In 2006, I wrote about how my fiancee (my wife now) got a great job promotion in San Francisco. Somewhat reluctantly, I agreed to live more than 10 miles away from my birthplace for the first time in my life. I was 30 years old. I considered it a short-term move. After two years, we’d be eligible to move back and my wife would qualify for some of the top jobs in her field that Boston would have to offer. Sometimes it’s funny how life turns out.
Somewhere along the line, we began to love what is known as “the peninsula” – an area 10-15 miles south of San Francisco. When we first moved here, I remember having an application on my cell phone that would send me a text message of the week’s weather. It was convenient in Boston when you had to know whether it was going to snow or if you’d have a sudden heat wave. I deleted that application after about a month of living in the peninsula – I didn’t need to be reminded that it was going to be 75-85 and sunny every day.
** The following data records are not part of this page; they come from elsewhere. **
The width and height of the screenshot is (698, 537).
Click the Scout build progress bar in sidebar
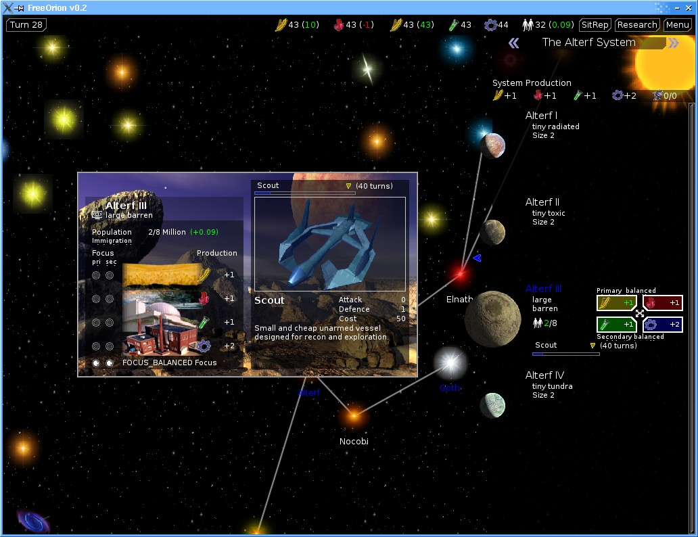565,354
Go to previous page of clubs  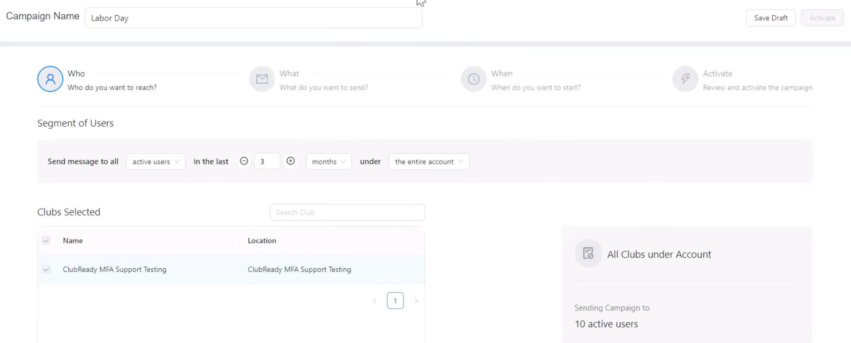pos(375,300)
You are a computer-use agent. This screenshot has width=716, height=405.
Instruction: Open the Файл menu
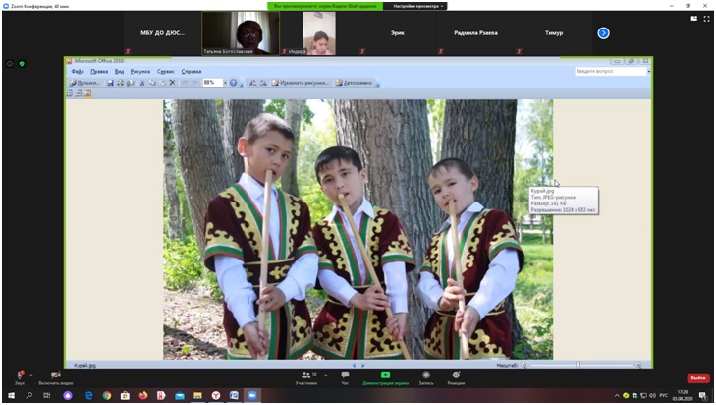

Given the change of heart, we decided to look into whether it makes sense to rent or buy in the bay area. Real estate prices have dropped a lot recently. With mortgage rates low, it sure seems like the time to take advantage and buy. My wife thought it might be the right the time… how much could things continue to drop? I said, “I think I remember seeing some math on this once, let me see what I can dig up.” Fortunately, I remembered that Erica had written an article about whether it is better to buy or rent. In it she gave a couple of metrics:
- The average house should cost between 100x-150x monthly rent
- The average house should cost between 3-5x median annual income
Looking at the first metric, our $2100 rent now should buy a home between $210,000 and $315,000. However, in my area, it seems that townhouses equivalent to our apartment still run around $600,000. Granted that’s significantly less than the $783,888 asking price of this 1100 sq. ft. “fixer-upper” I found a year ago – it’s still not what I’d call a bargain by this metric.
Moving to the second metric… City-Data says my zip code has a median house $83,809 – projecting to a home price between $251,427 and $419,045. That’s a little closer to the $600,000, but it is still far from the national average. Again buying a house doesn’t make sense with this metric.
Why are these two ratios important?
If the cost of buying a house is much more than the cost to rent one, people will likely realize the value of renting. Some people have bought into the myth that “renting is throwing away money”, but I always say that I’d rent a mansion in my preferred location for one dollar a year without batting an eye. Throwing away that dollar allows me to save and invest my other dollars. I think it’s only a matter of time before everyone realizes that and discards the conventional wisdom.
The second metric could be an indication of how people potentially paid too much for a house that their income couldn’t support. In other words, if a $83,000 income in other parts of the country supports a $350,000 home, what makes my location in California different?
What about affordability?
There’s another ratio called the affordability index. From what I’ve found it measures the actual monthly cost of the mortgage to take-home income. A number over 100 typically means that people have more than enough money for a median price home. A number less than a 100 typically means that they don’t have enough. According to the California Building Industry Association San Francisco and the peninsula have an affordability index of 16.6 as of Q3 2008 (PDF). But it’s on an uptrend… and in about 20 more quarters of similar gains, it might approach “affordability.”
It’s very possible that the rent vs. buy in this area of California never get back to the national levels. It seems that people are simply willing to pay more to live in this area of the country. Nonetheless, I can’t see the value of buying in this local market – yet. I’ll continue to evaluate the numbers, perhaps using this handy calculator of Buy or Rent from the New York Times.
What about you? Did you do this kind of analysis before you decided whether it was worth buying or not? I realize in much of the country the exercise won’t lead to the big difference I found. It’s still good practice to run the numbers to make sure.